| Given task 1 |
In the garlic-smoking thread, transcribe everything from "whenever I roasted" down to "mike49107 (Aug 10, 2018)".
| Given task 2 |
Say yes or no to whether each statement agrees with the garlic-smoking thread, quoting the thread's words that settle it: (a) myownidaho roasts garlic at 350 for 20 minutes. (b) By Aug 10, 2018, mike49107 had already tried smoking a whole head of garlic. (c) eazybreezy02 smoked the ham and garlic with hickory wood.

| Text provided |
* * * *

# Question on Smoking Whole Head of Garlic



## mike49107 (Jul 17, 2018)

I used to take a whole head of garlic, cut the top off (just enough to expose the cloves) and drizzle olive oil and sprinkle with salt, pepper, or whatever spices/herbs paired well with the meat I was grilling, usually a nice thick steak.  I would then wrap in foil and grill long enough to soften the garlic.  When everything came off of the grill, I would squeeze the garlic (which is now more of a paste) on rub it directly on the steaks.

I would really like to try the same thing in the smoker.  But, will it take on enough smoke with all the skin/paper still on it?  Obviously, I wouldn't be wrapping it in foil on the smoker.  How long do you think it would take running at 225°?  I thinking probably around 2-3 hours?  I don't think at that temperature you could really over cook it, could you?


----------



## Binford 6100 (Aug 10, 2018)

whenever I roasted garlic it was hotter, 425-450, I think that it would take forever to get it to cook down into a paste.

did you just try it?
 garlic is dirt cheap, like three for a couple bucks, I would just try it can report back.


----------



## mike49107 (Aug 10, 2018)

Binford 6100 said:


> did you just try it?



No, I haven't tried it yet.  I'm planning to smoke a chucky on Sunday.  If I can remember to throw one on, I'll let you know what the outcome is.


----------



## myownidaho (Aug 10, 2018)

I roast garlic at 350 for 20 minutes. Adjust accordingly and you should be able to get some smoke on it before it softens up.


----------



## eazybreezy02 (Feb 2, 2019)

I'm trying something new to me. I've peeled and smashed a bunch of fresh garlic cloves (proud to say that I grew) and put them in a makeshift cheesecloth sack. I've hung the bundle in with my fresh cured ham and doing it altogether at about 150F with cherry wood. I'll do the ham for about 6-8 hours smoke, the garlic maybe 2 hours? Then I'll take the garlic out at that point. Wondering if it will work and be tasty to then run the cloves through a food processor with a bit of olive oil? This is the setup:


----------



## mike243 (Feb 3, 2019)

I take the whole cloves and cut slits in the beef and push them out of sight,never smoked whole cloves by them selfs but might cool them then into a container of olive oil to store,pour a little oil off to cook with then add a little back in ,get double duty from them


----------

* * * *

| Items |

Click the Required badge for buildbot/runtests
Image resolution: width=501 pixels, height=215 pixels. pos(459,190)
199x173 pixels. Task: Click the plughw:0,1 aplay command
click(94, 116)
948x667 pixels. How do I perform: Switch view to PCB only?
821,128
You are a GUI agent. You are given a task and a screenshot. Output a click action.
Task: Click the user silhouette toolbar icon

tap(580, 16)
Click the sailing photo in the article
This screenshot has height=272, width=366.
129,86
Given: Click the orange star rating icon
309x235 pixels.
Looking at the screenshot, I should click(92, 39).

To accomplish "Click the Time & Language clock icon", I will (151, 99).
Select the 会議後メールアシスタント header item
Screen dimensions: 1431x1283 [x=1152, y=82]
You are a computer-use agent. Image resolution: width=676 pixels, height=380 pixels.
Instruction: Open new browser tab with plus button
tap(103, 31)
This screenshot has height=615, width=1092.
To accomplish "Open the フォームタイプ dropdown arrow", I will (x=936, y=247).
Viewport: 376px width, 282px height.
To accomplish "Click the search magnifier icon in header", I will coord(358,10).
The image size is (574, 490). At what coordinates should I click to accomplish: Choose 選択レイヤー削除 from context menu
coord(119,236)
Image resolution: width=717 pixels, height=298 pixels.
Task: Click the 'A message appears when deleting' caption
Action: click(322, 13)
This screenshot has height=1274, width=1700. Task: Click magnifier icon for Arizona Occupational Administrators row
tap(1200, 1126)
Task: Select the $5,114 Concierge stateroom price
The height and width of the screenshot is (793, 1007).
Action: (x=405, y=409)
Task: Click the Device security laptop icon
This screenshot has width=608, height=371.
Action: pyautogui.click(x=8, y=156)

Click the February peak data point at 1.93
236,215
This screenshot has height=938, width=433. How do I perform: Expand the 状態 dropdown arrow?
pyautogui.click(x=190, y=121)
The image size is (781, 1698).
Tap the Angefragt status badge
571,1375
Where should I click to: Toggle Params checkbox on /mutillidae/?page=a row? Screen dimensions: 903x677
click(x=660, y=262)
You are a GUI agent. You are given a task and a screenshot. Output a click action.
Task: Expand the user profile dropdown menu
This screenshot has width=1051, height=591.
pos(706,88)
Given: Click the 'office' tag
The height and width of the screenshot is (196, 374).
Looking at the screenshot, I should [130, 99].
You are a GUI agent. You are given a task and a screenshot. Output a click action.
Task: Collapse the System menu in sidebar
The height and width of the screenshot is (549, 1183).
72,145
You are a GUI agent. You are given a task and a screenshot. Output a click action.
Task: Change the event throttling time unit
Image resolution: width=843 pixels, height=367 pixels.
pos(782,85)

* * * *

| Expected output 1 |
whenever I roasted garlic it was hotter, 425-450, I think that it would take forever to get it to cook down into a paste.

did you just try it?
 garlic is dirt cheap, like three for a couple bucks, I would just try it can report back.


----------



## mike49107 (Aug 10, 2018)

| Expected output 2 |
(a) Yes: "I roast garlic at 350 for 20 minutes."
(b) No: "No, I haven't tried it yet."
(c) No: "doing it altogether at about 150F with cherry wood"